They finished their drinks and went to dinner. Jaccavrie was also an excellent cook. And the choice of wines was considerable. What was said and laughed at over the table had no relevance to anyone but Laure and Graydal.
Except that, at the end, with immense and tender seriousness, she said: "If you want a cell sample from me.. for analysis. you may have it."
He reached across the table and took her hand. "I wouldn't want you to do anything you might regret later," he said.
She shook her head. The tawny eyes never left him. Her voice was slow, faintly slurred, but bespoke complete awareness of what she was saying. "I have come to know you. For you to do this thing will be no violation."
Laure explained eagerly: "The process is simple and painless, as far as you're concerned.
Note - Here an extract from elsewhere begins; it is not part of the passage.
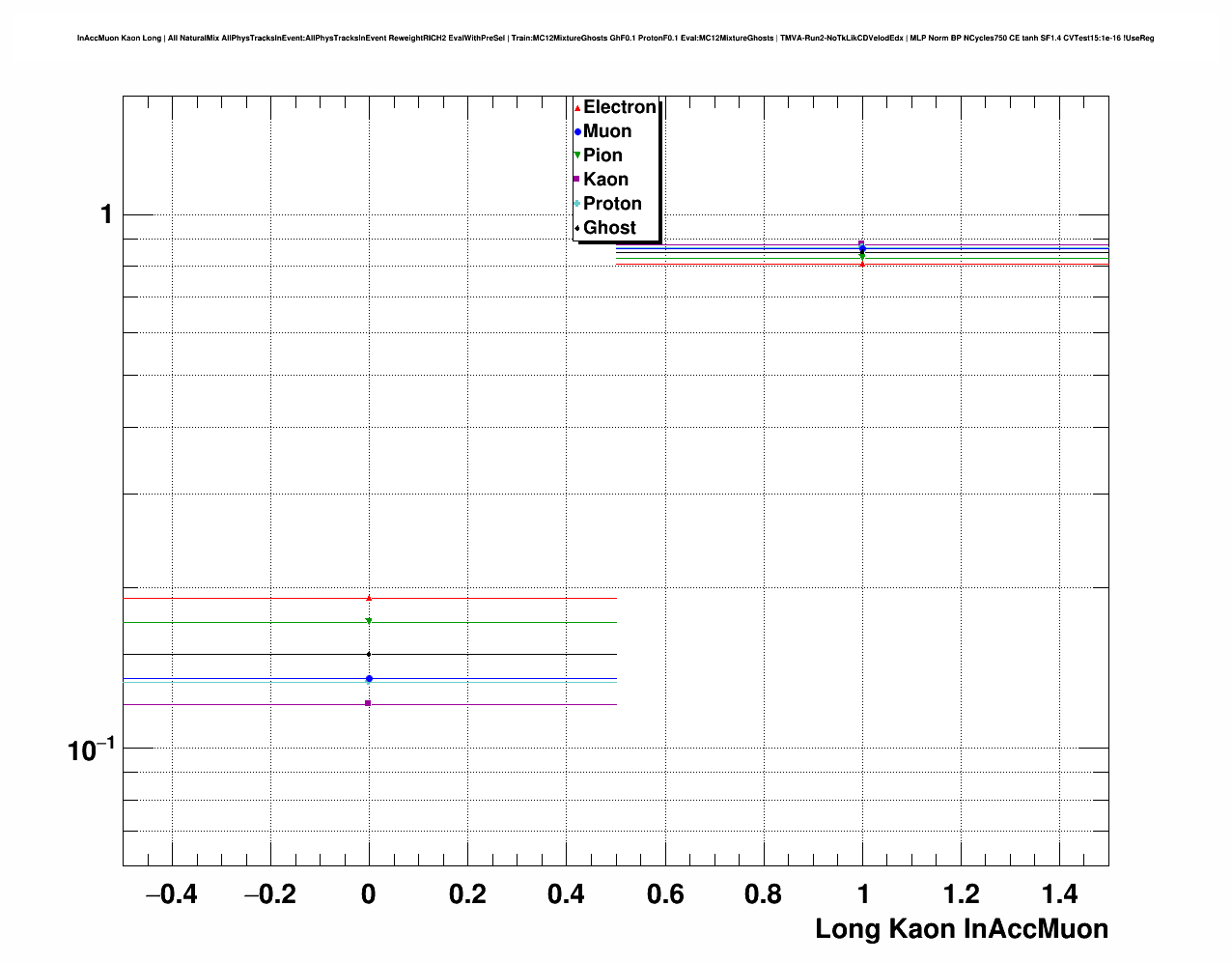Select the y-axis label "1"
The width and height of the screenshot is (1232, 962).
[106, 214]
We can go right down to the lab. The computer operates everything. It'll give you an anesthetic spray and remove a small sample of flesh, so small that tomorrow you won't be sure where the spot was. Of course, the analysis will take a long while. We don't have all possible equipment aboard. And the computer does have to devote most of her — most of its attention to piloting and interior work. But at the end, we'll be able to tell you—"
"Hush." Her smile was sleepy. "No matter. If you wish this, that's enough. I ask only one thing."
"What?"
"Do not let a machine use the knife, or the needle, or whatever it is. I want you to do that yourself."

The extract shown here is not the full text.